→ **WHAT YOU NEED TO DO**: The task calls for an exact retyping of the lines from the one holding "Go back to the previous page" through the end of the listing, with pictures omitted and nothing added.

→ **MATERIAL FOR THE TASK**:
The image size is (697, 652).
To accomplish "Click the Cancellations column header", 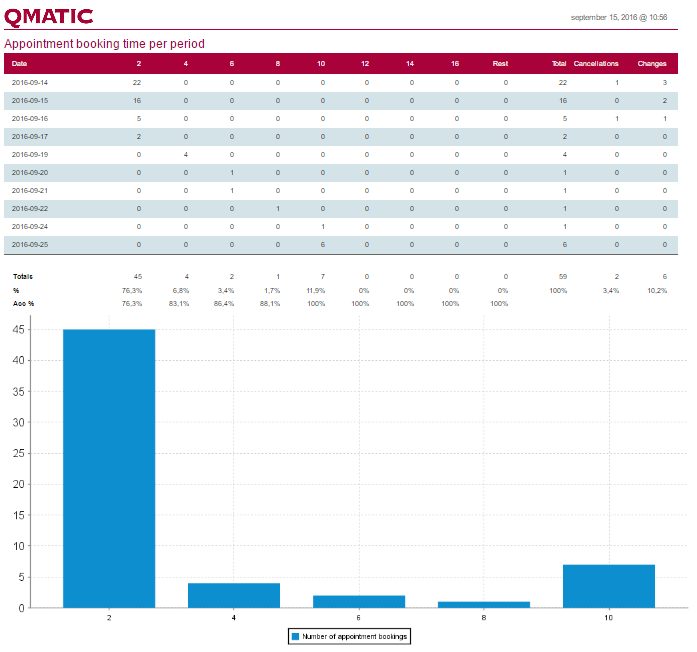I will tap(596, 63).
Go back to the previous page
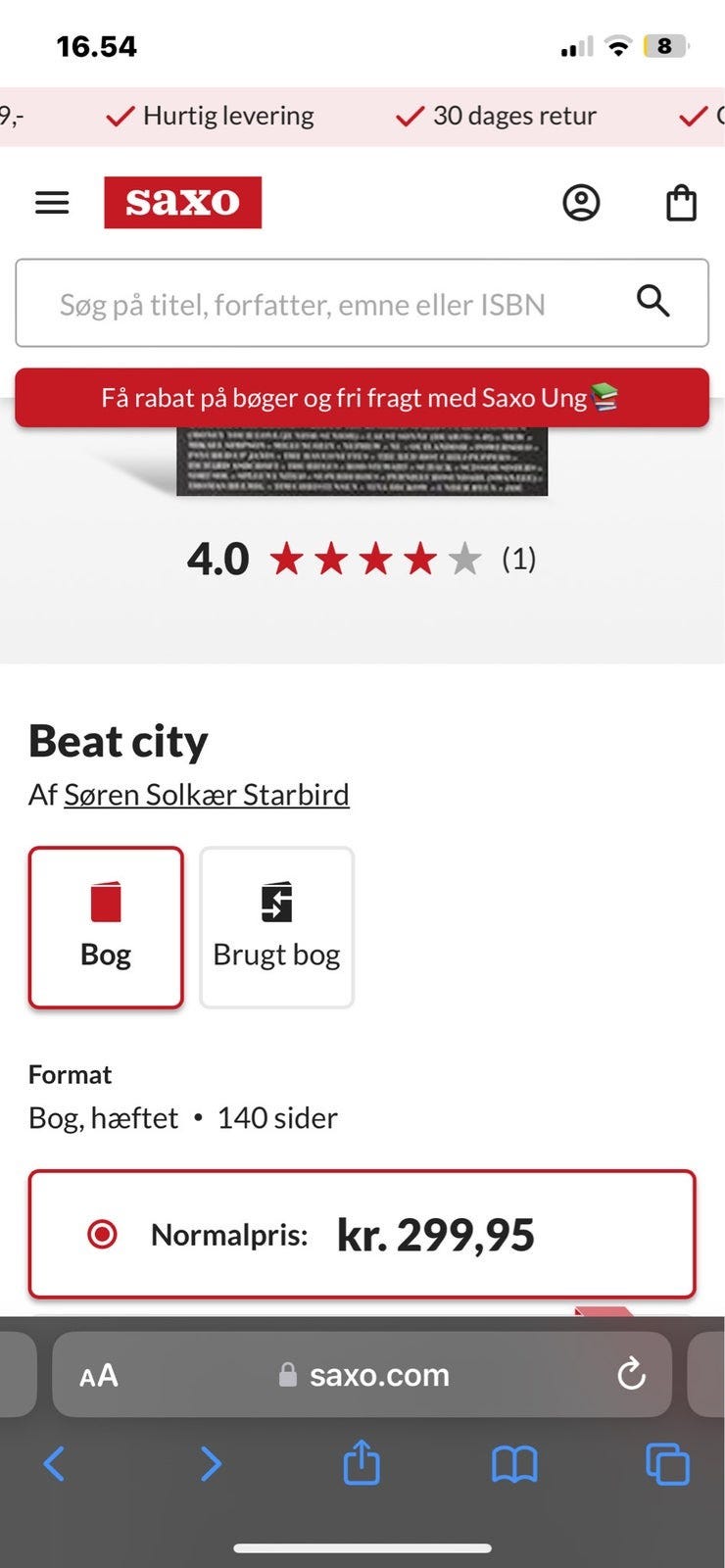The image size is (725, 1568). click(55, 1464)
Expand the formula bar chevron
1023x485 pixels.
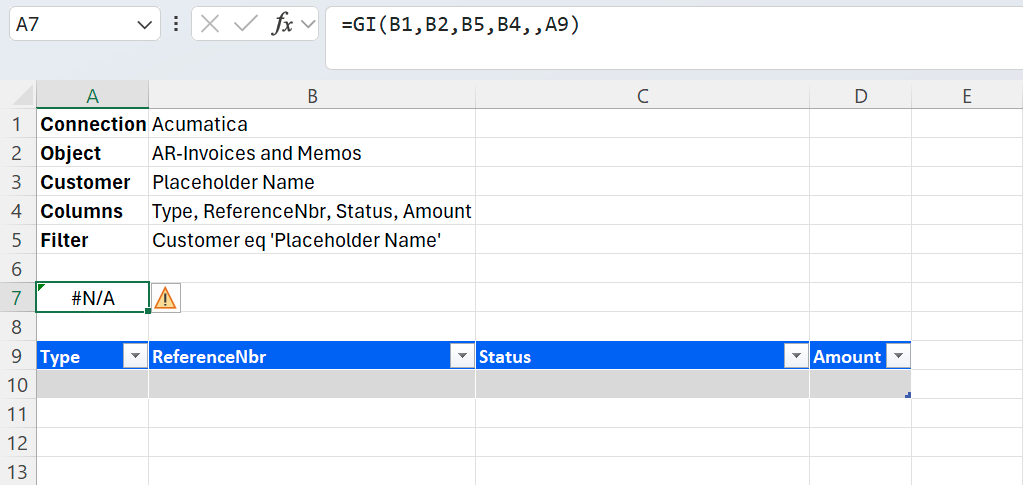308,25
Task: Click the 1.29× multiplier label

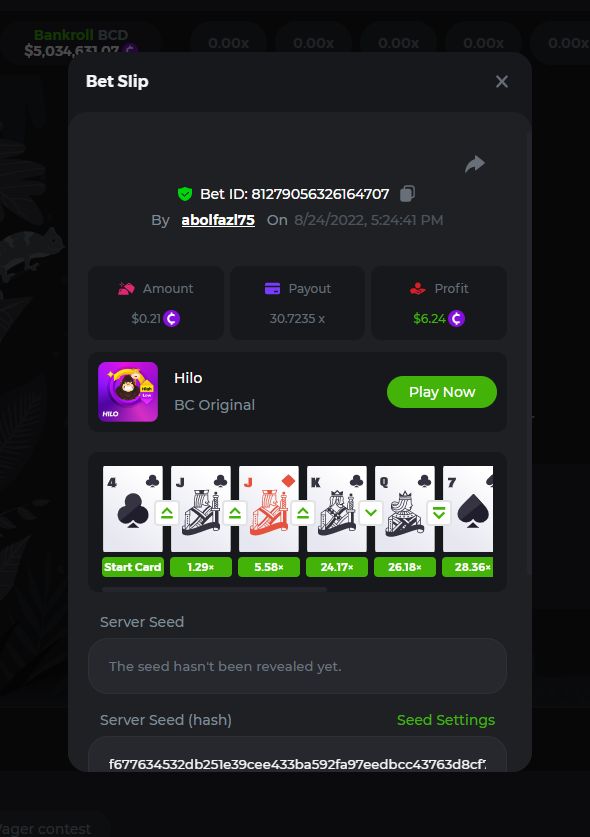Action: click(201, 567)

→ **RESPONSE TO THE EXERCISE**:
Go back to the previous page
The image size is (725, 1568). click(55, 1464)
Expand the formula bar chevron
1023x485 pixels.
308,25
Task: Click the 1.29× multiplier label

Action: click(201, 567)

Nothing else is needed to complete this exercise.